### DESCRIPTION OF THE TASK
Give every entry again, exactly as it stands.

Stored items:
◆ ◆ ◆ ◆ ◆
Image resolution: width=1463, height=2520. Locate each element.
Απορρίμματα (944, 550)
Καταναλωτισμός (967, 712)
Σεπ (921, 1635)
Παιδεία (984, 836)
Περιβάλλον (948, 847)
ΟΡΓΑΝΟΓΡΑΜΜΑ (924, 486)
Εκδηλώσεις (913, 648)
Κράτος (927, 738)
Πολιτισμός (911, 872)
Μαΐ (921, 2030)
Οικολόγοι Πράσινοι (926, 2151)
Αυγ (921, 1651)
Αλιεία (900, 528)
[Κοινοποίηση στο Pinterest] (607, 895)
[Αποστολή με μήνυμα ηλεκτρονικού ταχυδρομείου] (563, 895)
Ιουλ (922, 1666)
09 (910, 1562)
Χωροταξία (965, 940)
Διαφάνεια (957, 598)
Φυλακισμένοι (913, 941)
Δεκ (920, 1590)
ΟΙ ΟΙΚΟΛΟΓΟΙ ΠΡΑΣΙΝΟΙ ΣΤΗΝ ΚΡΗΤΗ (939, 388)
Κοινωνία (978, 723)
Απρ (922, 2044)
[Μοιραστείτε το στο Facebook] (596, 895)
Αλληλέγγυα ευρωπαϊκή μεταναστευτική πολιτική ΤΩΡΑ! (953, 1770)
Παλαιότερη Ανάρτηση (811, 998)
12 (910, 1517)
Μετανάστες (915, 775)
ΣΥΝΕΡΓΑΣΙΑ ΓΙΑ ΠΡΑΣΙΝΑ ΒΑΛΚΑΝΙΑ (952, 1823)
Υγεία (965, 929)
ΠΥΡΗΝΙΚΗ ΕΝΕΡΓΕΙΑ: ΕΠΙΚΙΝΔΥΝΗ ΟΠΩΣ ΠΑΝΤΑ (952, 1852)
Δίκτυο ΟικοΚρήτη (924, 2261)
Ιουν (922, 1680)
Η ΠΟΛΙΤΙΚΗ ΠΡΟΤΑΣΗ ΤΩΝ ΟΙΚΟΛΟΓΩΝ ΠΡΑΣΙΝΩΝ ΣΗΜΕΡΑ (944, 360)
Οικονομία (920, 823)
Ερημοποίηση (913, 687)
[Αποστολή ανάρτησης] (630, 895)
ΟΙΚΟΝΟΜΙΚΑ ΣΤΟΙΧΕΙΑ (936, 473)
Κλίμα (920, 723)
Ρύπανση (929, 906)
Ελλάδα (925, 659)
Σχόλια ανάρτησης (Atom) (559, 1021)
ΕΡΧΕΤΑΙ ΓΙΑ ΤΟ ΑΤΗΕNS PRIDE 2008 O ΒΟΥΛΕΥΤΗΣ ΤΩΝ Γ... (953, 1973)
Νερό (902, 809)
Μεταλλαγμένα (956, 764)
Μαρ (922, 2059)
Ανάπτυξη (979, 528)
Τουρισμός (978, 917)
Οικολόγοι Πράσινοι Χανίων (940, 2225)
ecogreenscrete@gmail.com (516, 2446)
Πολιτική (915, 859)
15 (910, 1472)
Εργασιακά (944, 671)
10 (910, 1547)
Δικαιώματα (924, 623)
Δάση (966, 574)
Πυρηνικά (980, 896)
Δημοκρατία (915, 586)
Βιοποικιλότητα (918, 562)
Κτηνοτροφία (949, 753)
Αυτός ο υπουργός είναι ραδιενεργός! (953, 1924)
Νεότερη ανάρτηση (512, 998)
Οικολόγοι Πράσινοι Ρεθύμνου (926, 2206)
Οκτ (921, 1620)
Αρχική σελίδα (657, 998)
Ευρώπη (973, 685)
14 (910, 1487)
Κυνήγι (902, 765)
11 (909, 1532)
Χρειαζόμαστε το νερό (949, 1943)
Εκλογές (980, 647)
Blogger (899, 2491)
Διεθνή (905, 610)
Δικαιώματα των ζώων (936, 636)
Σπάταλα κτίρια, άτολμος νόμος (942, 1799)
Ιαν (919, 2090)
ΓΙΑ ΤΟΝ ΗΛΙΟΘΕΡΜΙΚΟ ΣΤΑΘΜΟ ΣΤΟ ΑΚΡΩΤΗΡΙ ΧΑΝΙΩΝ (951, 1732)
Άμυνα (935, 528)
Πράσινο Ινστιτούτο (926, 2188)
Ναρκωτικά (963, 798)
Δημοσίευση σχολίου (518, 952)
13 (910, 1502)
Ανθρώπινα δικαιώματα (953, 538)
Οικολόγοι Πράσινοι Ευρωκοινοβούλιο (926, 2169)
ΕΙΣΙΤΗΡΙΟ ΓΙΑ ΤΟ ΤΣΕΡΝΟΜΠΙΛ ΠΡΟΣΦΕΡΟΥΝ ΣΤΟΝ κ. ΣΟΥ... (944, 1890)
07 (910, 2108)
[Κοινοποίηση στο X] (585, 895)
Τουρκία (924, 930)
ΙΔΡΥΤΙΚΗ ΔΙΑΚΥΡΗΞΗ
◆ ◆ ◆ ◆ ◆
### RESULT FOR THIS TASK
Image resolution: width=1463, height=2520. Locate each element.
Απορρίμματα (944, 550)
Καταναλωτισμός (967, 712)
Σεπ (921, 1635)
Παιδεία (984, 836)
Περιβάλλον (948, 847)
ΟΡΓΑΝΟΓΡΑΜΜΑ (924, 486)
Εκδηλώσεις (913, 648)
Κράτος (927, 738)
Πολιτισμός (911, 872)
Μαΐ (921, 2030)
Οικολόγοι Πράσινοι (926, 2151)
Αυγ (921, 1651)
Αλιεία (900, 528)
[Κοινοποίηση στο Pinterest] (607, 895)
[Αποστολή με μήνυμα ηλεκτρονικού ταχυδρομείου] (563, 895)
Ιουλ (922, 1666)
09 (910, 1562)
Χωροταξία (965, 940)
Διαφάνεια (957, 598)
Φυλακισμένοι (913, 941)
Δεκ (920, 1590)
ΟΙ ΟΙΚΟΛΟΓΟΙ ΠΡΑΣΙΝΟΙ ΣΤΗΝ ΚΡΗΤΗ (939, 388)
Κοινωνία (978, 723)
Απρ (922, 2044)
[Μοιραστείτε το στο Facebook] (596, 895)
Αλληλέγγυα ευρωπαϊκή μεταναστευτική πολιτική ΤΩΡΑ! (953, 1770)
Παλαιότερη Ανάρτηση (811, 998)
12 (910, 1517)
Μετανάστες (915, 775)
ΣΥΝΕΡΓΑΣΙΑ ΓΙΑ ΠΡΑΣΙΝΑ ΒΑΛΚΑΝΙΑ (952, 1823)
Υγεία (965, 929)
ΠΥΡΗΝΙΚΗ ΕΝΕΡΓΕΙΑ: ΕΠΙΚΙΝΔΥΝΗ ΟΠΩΣ ΠΑΝΤΑ (952, 1852)
Δίκτυο ΟικοΚρήτη (924, 2261)
Ιουν (922, 1680)
Η ΠΟΛΙΤΙΚΗ ΠΡΟΤΑΣΗ ΤΩΝ ΟΙΚΟΛΟΓΩΝ ΠΡΑΣΙΝΩΝ ΣΗΜΕΡΑ (944, 360)
Οικονομία (920, 823)
Ερημοποίηση (913, 687)
[Αποστολή ανάρτησης] (630, 895)
ΟΙΚΟΝΟΜΙΚΑ ΣΤΟΙΧΕΙΑ (936, 473)
Κλίμα (920, 723)
Ρύπανση (929, 906)
Ελλάδα (925, 659)
Σχόλια ανάρτησης (Atom) (559, 1021)
ΕΡΧΕΤΑΙ ΓΙΑ ΤΟ ΑΤΗΕNS PRIDE 2008 O ΒΟΥΛΕΥΤΗΣ ΤΩΝ Γ... (953, 1973)
Νερό (902, 809)
Μεταλλαγμένα (956, 764)
Μαρ (922, 2059)
Ανάπτυξη (979, 528)
Τουρισμός (978, 917)
Οικολόγοι Πράσινοι Χανίων (940, 2225)
ecogreenscrete@gmail.com (516, 2446)
Πολιτική (915, 859)
15 (910, 1472)
Εργασιακά (944, 671)
10 (910, 1547)
Δικαιώματα (924, 623)
Δάση (966, 574)
Πυρηνικά (980, 896)
Δημοκρατία (915, 586)
Βιοποικιλότητα (918, 562)
Κτηνοτροφία (949, 753)
Αυτός ο υπουργός είναι ραδιενεργός! (953, 1924)
Νεότερη ανάρτηση (512, 998)
Οικολόγοι Πράσινοι Ρεθύμνου (926, 2206)
Οκτ (921, 1620)
Αρχική σελίδα (657, 998)
Ευρώπη (973, 685)
14 (910, 1487)
Κυνήγι (902, 765)
11 (909, 1532)
Χρειαζόμαστε το νερό (949, 1943)
Εκλογές (980, 647)
Blogger (899, 2491)
Διεθνή (905, 610)
Δικαιώματα των ζώων (936, 636)
Σπάταλα κτίρια, άτολμος νόμος (942, 1799)
Ιαν (919, 2090)
ΓΙΑ ΤΟΝ ΗΛΙΟΘΕΡΜΙΚΟ ΣΤΑΘΜΟ ΣΤΟ ΑΚΡΩΤΗΡΙ ΧΑΝΙΩΝ (951, 1732)
Άμυνα (935, 528)
Πράσινο Ινστιτούτο (926, 2188)
Ναρκωτικά (963, 798)
Δημοσίευση σχολίου (518, 952)
13 (910, 1502)
Ανθρώπινα δικαιώματα (953, 538)
Οικολόγοι Πράσινοι Ευρωκοινοβούλιο (926, 2169)
ΕΙΣΙΤΗΡΙΟ ΓΙΑ ΤΟ ΤΣΕΡΝΟΜΠΙΛ ΠΡΟΣΦΕΡΟΥΝ ΣΤΟΝ κ. ΣΟΥ... (944, 1890)
07 (910, 2108)
[Κοινοποίηση στο X] (585, 895)
Τουρκία (924, 930)
ΙΔΡΥΤΙΚΗ ΔΙΑΚΥΡΗΞΗ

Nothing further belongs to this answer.